§ Directions: Among the lines below, restate word for word only those from the line with "The width and height of the screenshot is (453, 391)." through the line with "This screenshot has height=559, width=1359.", with both end lines kept.

§ Recorded data:
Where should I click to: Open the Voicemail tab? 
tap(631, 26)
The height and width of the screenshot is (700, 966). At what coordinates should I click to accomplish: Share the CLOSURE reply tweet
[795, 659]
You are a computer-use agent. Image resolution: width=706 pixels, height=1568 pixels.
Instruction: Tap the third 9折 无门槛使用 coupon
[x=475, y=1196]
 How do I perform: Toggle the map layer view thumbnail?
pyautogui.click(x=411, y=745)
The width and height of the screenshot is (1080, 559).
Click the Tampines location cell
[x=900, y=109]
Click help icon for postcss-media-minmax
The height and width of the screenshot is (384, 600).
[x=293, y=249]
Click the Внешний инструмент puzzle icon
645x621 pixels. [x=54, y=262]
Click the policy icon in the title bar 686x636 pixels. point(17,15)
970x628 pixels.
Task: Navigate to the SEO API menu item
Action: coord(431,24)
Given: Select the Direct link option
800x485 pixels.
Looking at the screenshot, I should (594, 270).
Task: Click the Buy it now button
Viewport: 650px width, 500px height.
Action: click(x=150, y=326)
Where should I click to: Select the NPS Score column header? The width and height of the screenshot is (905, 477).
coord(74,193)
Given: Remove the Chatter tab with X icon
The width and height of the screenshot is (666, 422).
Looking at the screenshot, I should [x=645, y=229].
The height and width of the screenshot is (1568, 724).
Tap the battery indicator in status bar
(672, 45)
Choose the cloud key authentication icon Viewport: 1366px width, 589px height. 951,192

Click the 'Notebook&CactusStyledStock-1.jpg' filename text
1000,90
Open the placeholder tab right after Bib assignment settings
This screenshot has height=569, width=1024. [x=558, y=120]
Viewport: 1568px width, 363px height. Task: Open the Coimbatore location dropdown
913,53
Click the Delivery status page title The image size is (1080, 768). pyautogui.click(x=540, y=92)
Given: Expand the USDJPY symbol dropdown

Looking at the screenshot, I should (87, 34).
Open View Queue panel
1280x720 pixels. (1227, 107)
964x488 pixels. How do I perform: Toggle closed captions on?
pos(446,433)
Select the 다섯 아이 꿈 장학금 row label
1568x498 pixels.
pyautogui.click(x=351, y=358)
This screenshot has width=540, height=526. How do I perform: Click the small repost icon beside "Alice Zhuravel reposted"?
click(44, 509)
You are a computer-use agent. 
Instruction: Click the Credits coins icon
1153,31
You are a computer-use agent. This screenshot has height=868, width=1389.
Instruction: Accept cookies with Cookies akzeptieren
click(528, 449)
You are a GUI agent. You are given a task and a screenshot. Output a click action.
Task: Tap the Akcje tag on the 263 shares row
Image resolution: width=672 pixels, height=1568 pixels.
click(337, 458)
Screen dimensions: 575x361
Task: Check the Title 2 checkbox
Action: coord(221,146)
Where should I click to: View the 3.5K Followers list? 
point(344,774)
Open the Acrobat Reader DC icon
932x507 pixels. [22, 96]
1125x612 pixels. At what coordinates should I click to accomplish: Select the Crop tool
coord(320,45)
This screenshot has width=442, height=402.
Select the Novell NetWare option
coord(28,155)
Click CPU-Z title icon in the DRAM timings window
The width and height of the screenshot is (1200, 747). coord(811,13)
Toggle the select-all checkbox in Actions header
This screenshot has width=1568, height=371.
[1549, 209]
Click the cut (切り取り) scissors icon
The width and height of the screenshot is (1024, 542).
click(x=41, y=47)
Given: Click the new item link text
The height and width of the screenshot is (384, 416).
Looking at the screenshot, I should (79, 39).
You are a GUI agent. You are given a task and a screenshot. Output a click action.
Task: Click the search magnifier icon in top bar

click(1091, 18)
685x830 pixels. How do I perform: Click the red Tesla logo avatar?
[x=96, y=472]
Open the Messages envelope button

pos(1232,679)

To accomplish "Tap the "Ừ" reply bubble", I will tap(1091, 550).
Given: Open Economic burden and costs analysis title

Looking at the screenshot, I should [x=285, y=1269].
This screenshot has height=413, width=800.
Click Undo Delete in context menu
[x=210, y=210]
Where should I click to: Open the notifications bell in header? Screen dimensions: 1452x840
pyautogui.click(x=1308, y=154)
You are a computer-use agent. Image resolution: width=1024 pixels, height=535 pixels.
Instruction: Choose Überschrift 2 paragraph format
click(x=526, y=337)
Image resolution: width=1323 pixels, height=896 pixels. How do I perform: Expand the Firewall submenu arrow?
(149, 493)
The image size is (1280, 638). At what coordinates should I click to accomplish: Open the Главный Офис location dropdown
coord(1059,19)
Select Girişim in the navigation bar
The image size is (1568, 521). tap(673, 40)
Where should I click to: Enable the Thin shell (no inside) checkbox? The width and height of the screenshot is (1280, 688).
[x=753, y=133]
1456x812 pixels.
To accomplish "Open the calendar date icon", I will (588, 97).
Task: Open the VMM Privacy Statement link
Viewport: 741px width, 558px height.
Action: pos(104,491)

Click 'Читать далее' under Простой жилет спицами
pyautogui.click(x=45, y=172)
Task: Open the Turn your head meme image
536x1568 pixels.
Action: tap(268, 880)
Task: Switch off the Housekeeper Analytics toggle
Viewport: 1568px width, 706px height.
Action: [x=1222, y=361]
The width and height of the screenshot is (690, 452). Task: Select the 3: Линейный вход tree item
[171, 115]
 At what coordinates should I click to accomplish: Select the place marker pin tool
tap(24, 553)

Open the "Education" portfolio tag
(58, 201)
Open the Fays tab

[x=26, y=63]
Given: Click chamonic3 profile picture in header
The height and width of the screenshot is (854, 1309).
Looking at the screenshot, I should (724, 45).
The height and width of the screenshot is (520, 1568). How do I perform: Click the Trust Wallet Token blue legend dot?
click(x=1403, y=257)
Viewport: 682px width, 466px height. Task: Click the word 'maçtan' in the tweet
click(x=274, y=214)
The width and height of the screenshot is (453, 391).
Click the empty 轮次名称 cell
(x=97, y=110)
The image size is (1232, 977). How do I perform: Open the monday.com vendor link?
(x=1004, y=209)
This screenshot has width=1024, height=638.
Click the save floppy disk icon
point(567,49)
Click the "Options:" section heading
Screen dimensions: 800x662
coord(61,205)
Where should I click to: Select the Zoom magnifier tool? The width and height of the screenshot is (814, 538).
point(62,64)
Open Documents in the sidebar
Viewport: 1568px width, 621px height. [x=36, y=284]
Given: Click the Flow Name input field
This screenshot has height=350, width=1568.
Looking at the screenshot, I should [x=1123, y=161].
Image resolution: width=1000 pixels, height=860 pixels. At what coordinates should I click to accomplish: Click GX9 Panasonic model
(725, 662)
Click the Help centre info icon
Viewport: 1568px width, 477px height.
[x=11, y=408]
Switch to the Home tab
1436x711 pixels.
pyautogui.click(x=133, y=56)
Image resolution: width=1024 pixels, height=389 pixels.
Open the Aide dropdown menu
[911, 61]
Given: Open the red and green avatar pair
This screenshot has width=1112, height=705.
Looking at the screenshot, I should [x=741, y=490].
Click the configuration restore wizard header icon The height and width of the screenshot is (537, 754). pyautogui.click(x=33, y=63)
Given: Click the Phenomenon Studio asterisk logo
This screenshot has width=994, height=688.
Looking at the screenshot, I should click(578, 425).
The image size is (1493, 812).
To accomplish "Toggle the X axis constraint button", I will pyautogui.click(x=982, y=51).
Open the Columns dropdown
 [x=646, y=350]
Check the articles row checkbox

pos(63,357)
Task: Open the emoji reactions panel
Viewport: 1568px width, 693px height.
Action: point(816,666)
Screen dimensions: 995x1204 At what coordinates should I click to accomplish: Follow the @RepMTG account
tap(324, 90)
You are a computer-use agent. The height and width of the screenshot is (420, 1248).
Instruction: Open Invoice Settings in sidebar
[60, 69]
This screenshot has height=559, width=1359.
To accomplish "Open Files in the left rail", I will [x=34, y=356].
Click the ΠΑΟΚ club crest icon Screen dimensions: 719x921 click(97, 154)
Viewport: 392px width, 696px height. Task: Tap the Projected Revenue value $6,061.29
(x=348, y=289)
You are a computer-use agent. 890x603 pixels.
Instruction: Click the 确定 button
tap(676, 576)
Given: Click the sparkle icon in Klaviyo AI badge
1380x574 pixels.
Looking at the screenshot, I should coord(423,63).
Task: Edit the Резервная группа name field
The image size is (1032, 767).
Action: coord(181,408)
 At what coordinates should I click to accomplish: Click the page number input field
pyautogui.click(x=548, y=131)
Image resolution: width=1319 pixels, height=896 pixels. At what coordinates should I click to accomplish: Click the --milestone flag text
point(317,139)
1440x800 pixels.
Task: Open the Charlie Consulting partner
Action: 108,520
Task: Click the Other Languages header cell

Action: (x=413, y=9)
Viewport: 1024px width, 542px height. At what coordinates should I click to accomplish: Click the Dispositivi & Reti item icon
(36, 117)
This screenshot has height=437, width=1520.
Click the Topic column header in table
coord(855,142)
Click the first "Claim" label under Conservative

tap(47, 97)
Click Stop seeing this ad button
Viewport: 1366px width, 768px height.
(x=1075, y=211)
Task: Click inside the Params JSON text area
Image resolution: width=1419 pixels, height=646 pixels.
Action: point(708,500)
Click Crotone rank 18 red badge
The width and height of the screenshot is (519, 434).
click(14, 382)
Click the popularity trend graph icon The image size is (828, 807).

§ Result:
The width and height of the screenshot is (453, 391).
Click the empty 轮次名称 cell
(x=97, y=110)
The image size is (1232, 977). How do I perform: Open the monday.com vendor link?
(x=1004, y=209)
This screenshot has width=1024, height=638.
Click the save floppy disk icon
point(567,49)
Click the "Options:" section heading
Screen dimensions: 800x662
coord(61,205)
Where should I click to: Select the Zoom magnifier tool? The width and height of the screenshot is (814, 538).
point(62,64)
Open Documents in the sidebar
Viewport: 1568px width, 621px height. [x=36, y=284]
Given: Click the Flow Name input field
This screenshot has height=350, width=1568.
Looking at the screenshot, I should [x=1123, y=161].
Image resolution: width=1000 pixels, height=860 pixels. At what coordinates should I click to accomplish: Click GX9 Panasonic model
(725, 662)
Click the Help centre info icon
Viewport: 1568px width, 477px height.
[x=11, y=408]
Switch to the Home tab
1436x711 pixels.
pyautogui.click(x=133, y=56)
Image resolution: width=1024 pixels, height=389 pixels.
Open the Aide dropdown menu
[911, 61]
Given: Open the red and green avatar pair
This screenshot has width=1112, height=705.
Looking at the screenshot, I should [x=741, y=490].
Click the configuration restore wizard header icon The height and width of the screenshot is (537, 754). pyautogui.click(x=33, y=63)
Given: Click the Phenomenon Studio asterisk logo
This screenshot has width=994, height=688.
Looking at the screenshot, I should click(578, 425).
The image size is (1493, 812).
To accomplish "Toggle the X axis constraint button", I will pyautogui.click(x=982, y=51).
Open the Columns dropdown
 [x=646, y=350]
Check the articles row checkbox

pos(63,357)
Task: Open the emoji reactions panel
Viewport: 1568px width, 693px height.
Action: point(816,666)
Screen dimensions: 995x1204 At what coordinates should I click to accomplish: Follow the @RepMTG account
tap(324, 90)
You are a computer-use agent. The height and width of the screenshot is (420, 1248).
Instruction: Open Invoice Settings in sidebar
[60, 69]
This screenshot has height=559, width=1359.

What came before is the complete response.